Plus, the HTML itself became much simpler and easier to read,
whereas the original table-and-GIF version was a mess of markup and
the content was hard to pick out. The payoff there is that it would
be easier, down the road, to make edits to the content or even to
figure out how to restructure the HTML.
[Side note: the final converted page still uses a simple table to
block out the structure of the page, and I didn't use positioning.
So even though the document size could have been further reduced, I
chose to be more practical.]
Then there is the fact that CSS lets you do things that HTML-based
presentation can't touch-- changing the case of elements, placing an
overline on text, making links block-level elements, and much more.
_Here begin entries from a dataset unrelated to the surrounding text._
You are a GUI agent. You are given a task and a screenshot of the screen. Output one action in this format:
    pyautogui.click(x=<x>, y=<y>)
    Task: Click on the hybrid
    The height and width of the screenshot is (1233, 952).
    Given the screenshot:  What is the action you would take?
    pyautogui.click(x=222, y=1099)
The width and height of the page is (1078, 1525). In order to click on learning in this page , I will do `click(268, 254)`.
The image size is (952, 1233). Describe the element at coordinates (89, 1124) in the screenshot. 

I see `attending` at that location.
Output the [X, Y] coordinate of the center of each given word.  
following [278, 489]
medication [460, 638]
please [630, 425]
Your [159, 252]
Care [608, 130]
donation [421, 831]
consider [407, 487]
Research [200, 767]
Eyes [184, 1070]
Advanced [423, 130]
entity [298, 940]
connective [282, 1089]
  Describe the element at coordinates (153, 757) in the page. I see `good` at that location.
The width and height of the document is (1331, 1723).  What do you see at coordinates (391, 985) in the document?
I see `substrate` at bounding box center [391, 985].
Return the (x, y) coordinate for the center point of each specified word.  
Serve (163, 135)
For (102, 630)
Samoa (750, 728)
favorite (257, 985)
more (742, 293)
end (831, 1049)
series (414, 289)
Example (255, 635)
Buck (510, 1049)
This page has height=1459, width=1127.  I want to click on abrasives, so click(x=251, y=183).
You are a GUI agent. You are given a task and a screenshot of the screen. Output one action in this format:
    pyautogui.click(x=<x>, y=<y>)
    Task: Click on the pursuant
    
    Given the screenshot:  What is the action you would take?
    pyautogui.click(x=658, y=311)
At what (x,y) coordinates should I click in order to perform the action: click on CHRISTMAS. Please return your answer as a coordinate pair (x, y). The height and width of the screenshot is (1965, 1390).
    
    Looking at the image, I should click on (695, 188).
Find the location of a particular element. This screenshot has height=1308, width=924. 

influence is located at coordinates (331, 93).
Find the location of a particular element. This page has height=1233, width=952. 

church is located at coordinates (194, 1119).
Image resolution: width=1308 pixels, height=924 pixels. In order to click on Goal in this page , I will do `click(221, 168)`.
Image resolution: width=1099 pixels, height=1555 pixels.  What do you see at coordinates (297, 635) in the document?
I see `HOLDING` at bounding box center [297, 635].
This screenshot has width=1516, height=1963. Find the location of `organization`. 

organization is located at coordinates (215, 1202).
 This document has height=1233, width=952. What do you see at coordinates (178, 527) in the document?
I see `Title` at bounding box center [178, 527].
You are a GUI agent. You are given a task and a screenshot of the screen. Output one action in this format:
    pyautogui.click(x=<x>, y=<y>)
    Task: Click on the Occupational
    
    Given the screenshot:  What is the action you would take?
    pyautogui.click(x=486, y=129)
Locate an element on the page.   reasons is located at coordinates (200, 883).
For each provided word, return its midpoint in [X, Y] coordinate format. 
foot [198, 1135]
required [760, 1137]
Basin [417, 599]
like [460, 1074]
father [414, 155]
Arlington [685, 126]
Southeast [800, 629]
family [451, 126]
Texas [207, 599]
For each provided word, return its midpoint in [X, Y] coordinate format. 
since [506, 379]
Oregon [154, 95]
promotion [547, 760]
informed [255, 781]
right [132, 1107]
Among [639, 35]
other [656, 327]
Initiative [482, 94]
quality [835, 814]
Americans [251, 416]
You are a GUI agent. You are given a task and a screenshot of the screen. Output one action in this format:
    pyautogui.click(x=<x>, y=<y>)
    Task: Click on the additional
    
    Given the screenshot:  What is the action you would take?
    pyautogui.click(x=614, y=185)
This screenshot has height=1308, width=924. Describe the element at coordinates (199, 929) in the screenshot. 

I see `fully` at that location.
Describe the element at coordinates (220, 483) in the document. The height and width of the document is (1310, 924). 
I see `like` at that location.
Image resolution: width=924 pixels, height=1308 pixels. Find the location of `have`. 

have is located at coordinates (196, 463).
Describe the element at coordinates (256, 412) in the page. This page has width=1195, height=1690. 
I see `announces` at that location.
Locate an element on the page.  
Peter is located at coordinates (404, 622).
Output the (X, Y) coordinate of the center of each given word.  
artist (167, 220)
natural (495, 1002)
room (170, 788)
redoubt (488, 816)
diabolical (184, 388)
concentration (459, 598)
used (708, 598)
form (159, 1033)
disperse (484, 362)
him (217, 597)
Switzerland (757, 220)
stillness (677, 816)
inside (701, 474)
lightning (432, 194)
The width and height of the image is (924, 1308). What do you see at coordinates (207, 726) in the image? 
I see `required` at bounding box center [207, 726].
And, if you link all of your documents to a single external
stylesheet, as many sites do, then you can change the appearance of
the entire site by editing (or replacing) a single file. One
incredibly compelling example is Chris Casciano's recent Daily CSS
Fun, where he wrote 20 very different style sheets that radically
altered the appearance of the same HTML document; see
<http://www.neuralust.com/~cac6982/200202/> for a wrap-up and links
to every design.
That's all that springs to mind right away, although I can offer
one more observation of a personal nature. I've been working with,
learning, teaching, authoring, and writing about CSS for the last six
years, and it still fascinates me. I still find new ways to do
things and new capabilities I hadn't seen before. It's like being an
artist and continually finding new colors with which to paint.
Eric A. Meyer (http://www.meyerweb.com/eric/), List Chaperone
"CSS is much too interesting and elegant to be not taken seriously."